Abstract 1662: Heparin Cofactor II Deficiency Causes Accelerated Thrombosis and Atherosclerosis in Mice
(Background) Enhanced thrombin generation has been recognized as one of major risk factors in the development of thrombosis and atherosclerosis. Heparin cofactor II (HCII) is a serine protease inhibitor that specifically inhibits thrombin action at the site of injured vascular wall. We previously reported that a high level of plasma HCII activity reduces incidences of in-stent restenosis after percutaneous coronary intervention and carotid plaque ( Circulation 2004;109:461–5, 2761–5). However, it is not clear what role HCII plays in the development of thrombosis and atherosclerosis.

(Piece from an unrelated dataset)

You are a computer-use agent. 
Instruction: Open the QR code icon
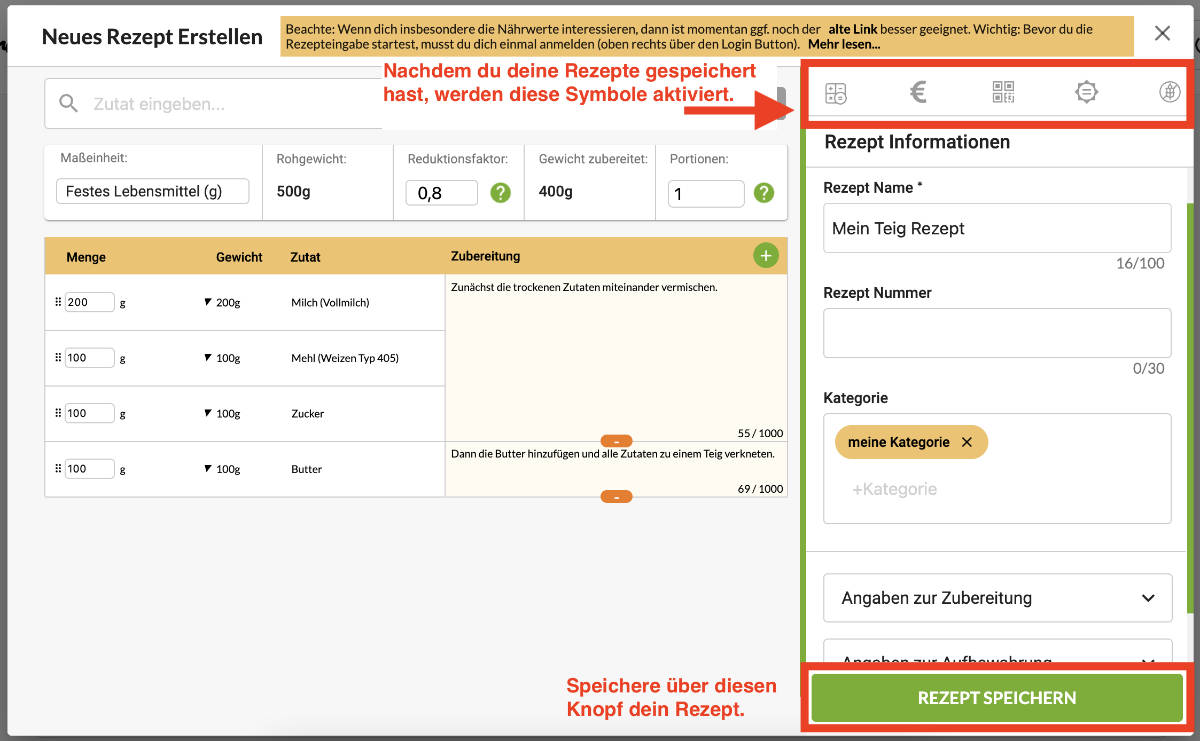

(Methods and Results) HCII homozygous mutant mice we generated were embryonic lethal. Therefore, we employed HCII heterozygous mutant (HCII+/−) mice in this study. No structural differences in the femoral artery and aortic root between HCII+/+ mice and HCII+/− mice were observed, whereas prominent neointimal hyperplasia (2.2+/−0.3 mm2 in HCII+/+ mice vs 3.4+/−0.4 mm2 in HCII+/− mice, p<0.05) and higher incidence of arterial occlusion due to thrombosis (20% in HCII+/+ mice vs 40% in HCII+/−mice, p<0.05) were noted in HCII+/− mice after femoral artery wire denudation injury. Whole blood aggregation was enhanced in HCII+/− mice compared to that in HCII+/+ mice. Next, we generated HCII+/− ApoE−/− mice and found that the double-mutant mice manifested lower plasma total cholesterol level than that in HCII+/+ ApoE−/ − mice (298+/−18 mg/dl in HCII+/+ ApoE−/ − mice vs 257+/−18 mg/dl in HCII+/− ApoE−/ − mice, p<0.05). However, atherosclerotic plaque area (1.1+/−0.3 mm2 in HCII+/+ ApoE−/ − mice vs 2.1+/−0.4 mm2 in HCII+/− ApoE−/ −mice, p<0.05), protease activated receptor 1, a major thrombin receptor, and F4/80, a marker of macrophage-positive cells, were significantly increased in the aortic root of HCII+/− ApoE−/ −mice compared to those in HCII+/+ ApoE−/ − mice.
(Conclusions) HCII has protective roles against the formation of thrombosis and atherosclerosis induced by mechanical and metabolic vascular stresses. Therefore, HCII may be a novel therapeutic target for atherothrombosis.